Management of Patients with Nickel Hypersensitivity Undergoing Patent Foramen Ovale Closure

Patent foramen ovale (PFO) is implicated in cryptogenic stroke and other clinical syndromes, with transcatheter closure demonstrating superiority over medical therapy in selected patients. Most closure devices are composed of nitinol, a nickel–titanium alloy, raising concerns in individuals with nickel hypersensitivity, one of the most prevalent contact allergies worldwide.
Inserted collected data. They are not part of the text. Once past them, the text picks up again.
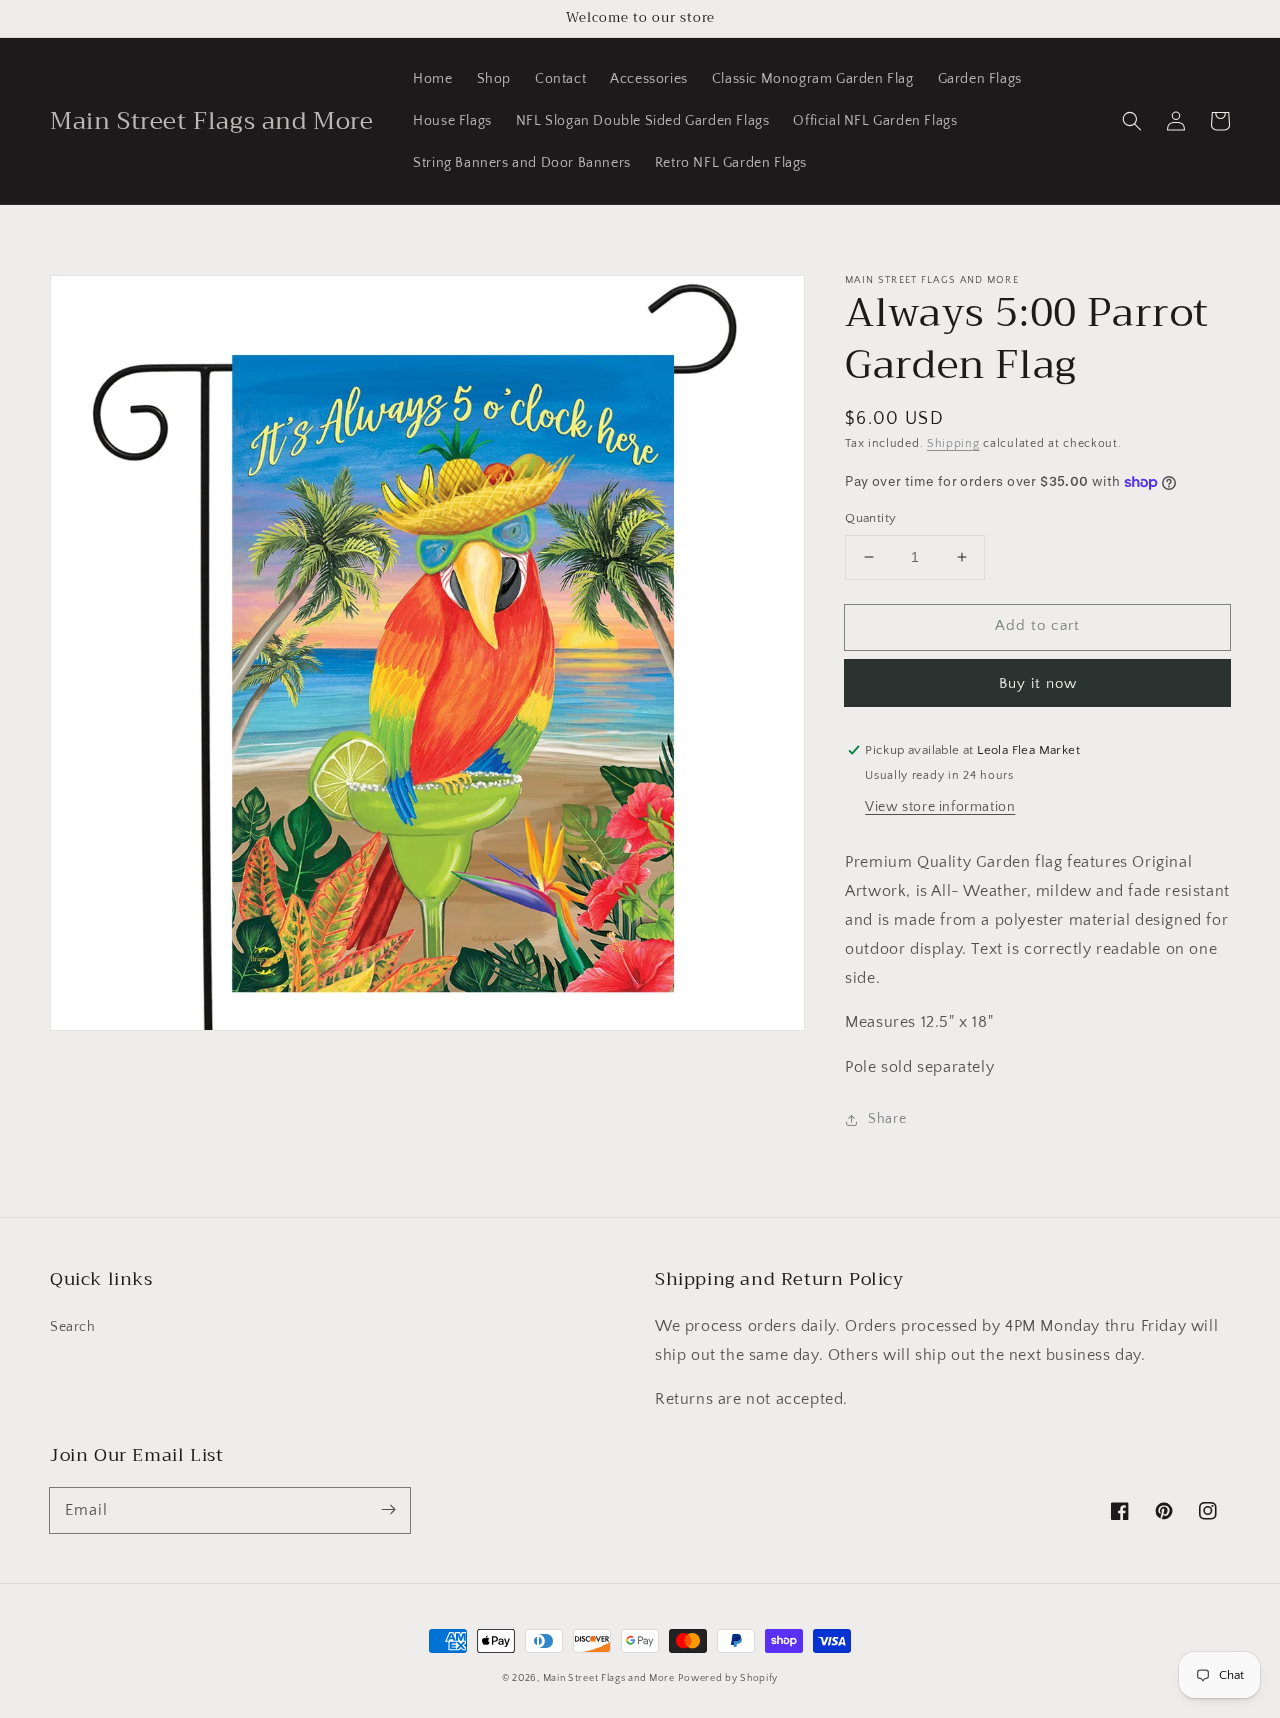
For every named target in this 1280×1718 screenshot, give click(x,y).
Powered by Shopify (728, 1678)
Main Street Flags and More (609, 1678)
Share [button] (887, 1119)
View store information (940, 807)
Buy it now (1038, 683)
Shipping (953, 443)
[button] (1132, 121)
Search (73, 1327)
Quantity (870, 518)
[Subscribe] (388, 1510)
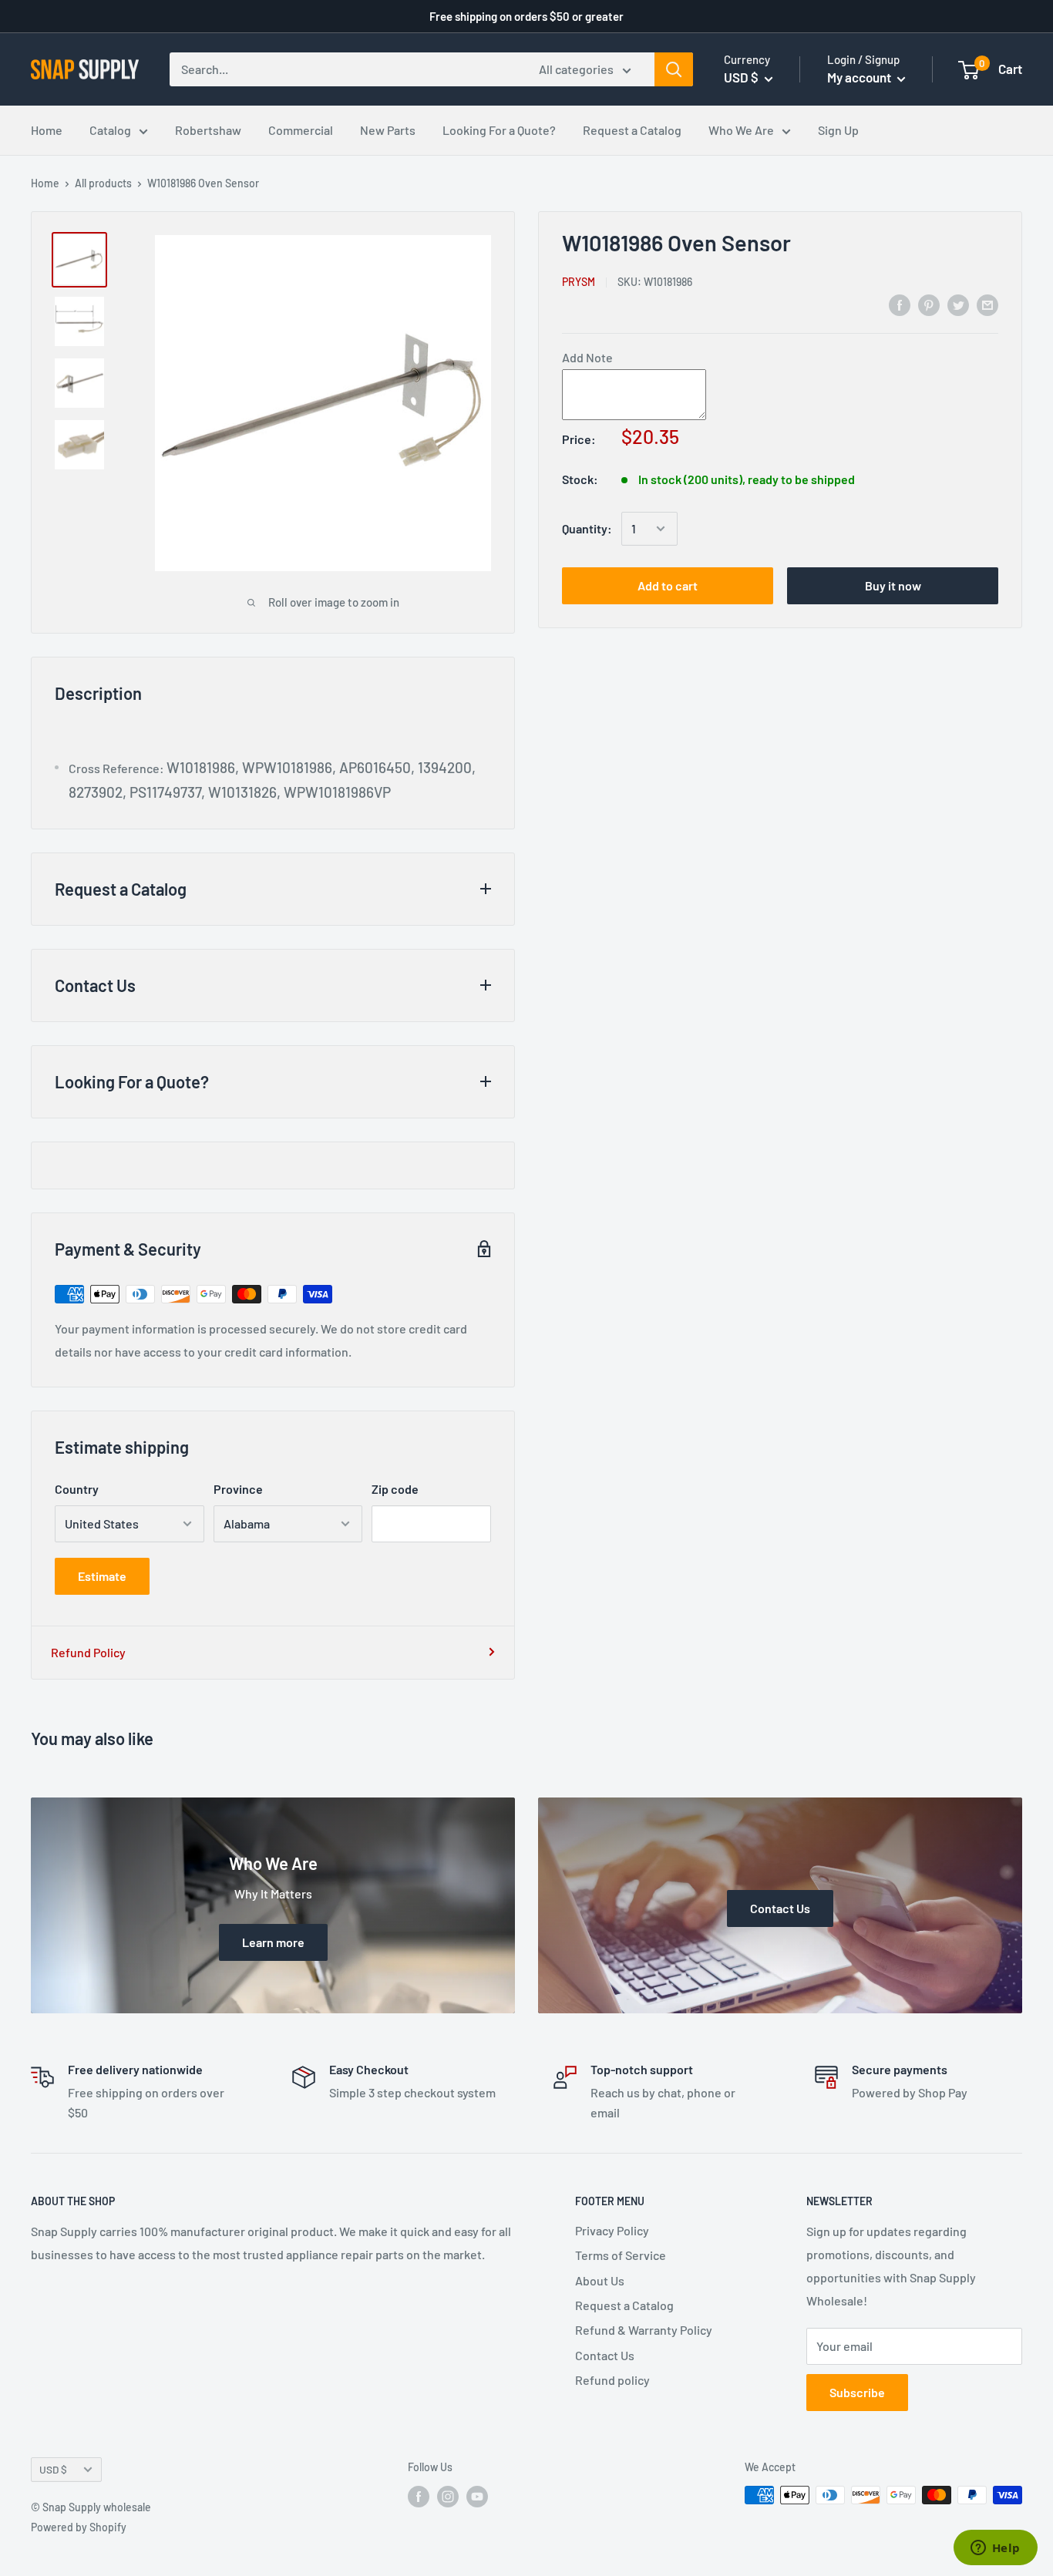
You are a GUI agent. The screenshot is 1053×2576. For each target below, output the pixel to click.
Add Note (587, 357)
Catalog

Although typically manifesting as localized dermatitis, nickel allergy has been associated with systemic reactions after device implantation, including chest pain, palpitations, migraines, dyspnea, and cutaneous eruptions. Recent evidence indicates that nickel-sensitive patients experience a significantly higher incidence of post-procedural device-related symptoms. Nevertheless, severe reactions remain rare, and the benefits of PFO closure generally outweigh the risks. The predictive value of pre-implantation patch testing remains uncertain, and the lack of nickel-free alternatives constrains device selection. Management strategies are empirical, relying on symptomatic treatment with corticosteroids, antihistamines, or device explantation in refractory cases. Future research should focus on elucidating the pathophysiology of nickel-induced hypersensitivity in cardiovascular implants, improving diagnostic algorithms, and developing biocompatible, nickel-free devices. A multidisciplinary approach involving cardiologists, dermatologists, and allergists is essential to optimize outcomes in this complex subset of patients.